Dokumentacja dotycząca budowy tzw. drogi uzdrowiskowej miała być gotowa na koniec maja, wciąż jednak nie została ukończona. W zamierzeniach to drogowe przedsięwzięcie, w które zaangażowało się kilka okolicznych samorządów, ma usprawnić połączenia komunikacyjne pomiędzy Rabką, Porębą Wielką i Szczawą, a następnie Szczawnicą, Piwniczną, Muszyną, Krynicą oraz Wysową, by wszystkie te ośrodki mogły razem świadczyć „kompleksowe usługi”.
Dla powiatu limanowskiego inicjatywa ma duże znaczenie, bo według biznesplanu spółki GWT dostępność komunikacyjna jest najsłabszą stroną planowanej inwestycji w Porębie Wielkiej, gdzie już teraz powstaje Zakład Przyrodoleczniczy, a w perspektywie kilku lat miałby zostać zbudowany także hotel i kompleks basenów na bazie wód geotermalnych.

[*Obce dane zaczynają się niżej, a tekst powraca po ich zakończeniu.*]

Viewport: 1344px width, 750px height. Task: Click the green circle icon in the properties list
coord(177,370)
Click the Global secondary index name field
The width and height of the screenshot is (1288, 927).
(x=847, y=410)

Pomysł wytyczenia drogi od początku budzi spore kontrowersje. Planowane zadanie polega na remoncie istniejących połączeń oraz budowie nowych. Sceptyczne nastawienie wykazywali nie tylko mieszkańcy miejscowości, przez które ma przebiegać „droga uzdrowiskowa”, ale też niektórzy samorządowcy, zdaniem których prościej jest rozwiązać problem korków w Mszanie Dolnej.
Jak dowiedzieliśmy się w Starostwie Powiatowym w Limanowej, każdy odcinek musi jeszcze zostać zatwierdzony przez zarządcę danej drogi. Co więcej, jej przebieg uzgodniony jest jedynie „w większości, natomiast niektóre odcinki są w trakcie uzgodnień”. Władze powiatu pytaliśmy także o zakładany koszt przedsięwzięcia – ten najprawdopodobniej będzie ogromy; sama dokumentacja którą opracowuje firma projektowa z Łącka to wydatek prawie miliona złotych. Chcieliśmy się również dowiedzieć, w jakiej perspektywie planowane jest rozpoczęcie robót. Na lakoniczną odpowiedź czekaliśmy dwa tygodnie. - Kosztorys będzie gotowy dopiero po opracowaniu ostatecznej wersji dokumentacji projektowej. Prace budowlane będą mogły ruszyć po uzyskaniu niezbędnych decyzji, pozwoleń wymaganych prawem - odpowiedziało Starostwo Powiatowe w Limanowej.
Projekt pn. „Przygotowanie projektu budowy infrastruktury obszaru aktywności turystycznej na bazie potencjału wód geotermalnych w Porębie Wielkiej” to wspólne przedsięwzięcie samorządów: powiatu limanowskiego, gmin Mszana Dolna i Niedźwiedź oraz miasta Rabka Zdrój, które wspólnie partycypują w pokryciu kosztów wkładu własnego, proporcjonalnie do zakresu rzeczowego jaki ich dotyczy.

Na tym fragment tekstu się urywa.